Tesla, as well as its CEO Elon Musk, are used to various scandals and lawsuits. But even for Tesla, this lawsuit is a serious problem. This week, a San Francisco federal court decided that the company must pay a former worker, Owen Diaz, around $137 million after he endured racist abuse working for the company. The jury awarded even more money than attorneys asked for their client, including $130 million in punitive damages as well as $6.9 million for emotional distress.
Owen Diaz was hired at Elon Musk’s company in 2015. Diaz faced a confrontational work environment in which, he told the court, co-workers used epithets to humiliate him. They also abused other black workers. Colleagues told him “to go to Africa” and left racist graffiti in the restrooms and a racist drawing in his workplace.
Tesla, its employees, and legal aspects
The case was only able to move forward because Diaz hadn’t signed one of Tesla’s mandatory arbitration agreements.
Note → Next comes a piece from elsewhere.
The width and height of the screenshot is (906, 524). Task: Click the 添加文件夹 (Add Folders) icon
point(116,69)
The company uses arbitration to force workers to settle disagreements behind closed doors rather than in a public trial.
As in the case of other companies that use mandatory arbitration, it rarely faces significant damages. Furthermore, Tesla also rarely takes deep corrective actions after arbitrators settle a dispute. Still, the company was required to pay $1 million as the result of an arbitration agreement. Its former employee, Melvin Berry, also endured a racist, hostile workplace at Musk’s company.
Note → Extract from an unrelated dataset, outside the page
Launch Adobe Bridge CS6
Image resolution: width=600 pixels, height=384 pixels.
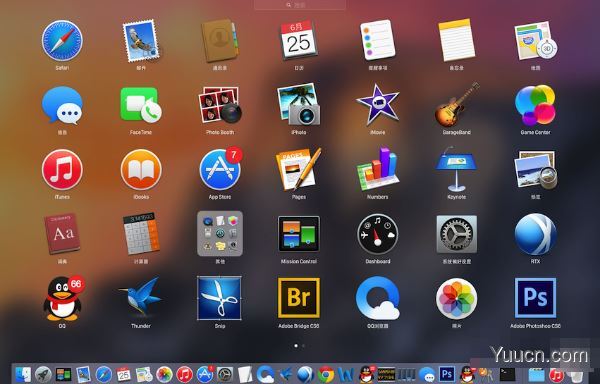point(298,298)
The Oakland-based social impact fund, Nia Impact Capital is urging the company’s board to study the effects of mandatory arbitration. According to Nia Impact Capital, mandatory arbitration can enable and hide sexual harassment and discrimination from Tesla shareholders. Such an approach has the potential to harm employees. Tesla’s VP of People Valerie Capers Workman downplayed the severity of the racist discrimination Diaz described.
Apart from Nia Impact Capital, Institutional Shareholder Services is also against mandatory arbitration. It recommended the company’s shareholders approve Nia Impact Capital’s proposal. Institutional Shareholder Services noted that Tesla faced many serious allegations of sexual and racial harassment and discrimination in the past.
In 2021, Tesla’s board advised shareholders to vote against reporting on the impacts of mandatory arbitration on employees. The company’s annual shareholder meeting will take place at Tesla’s new vehicle assembly plant under construction in Texas on October 7.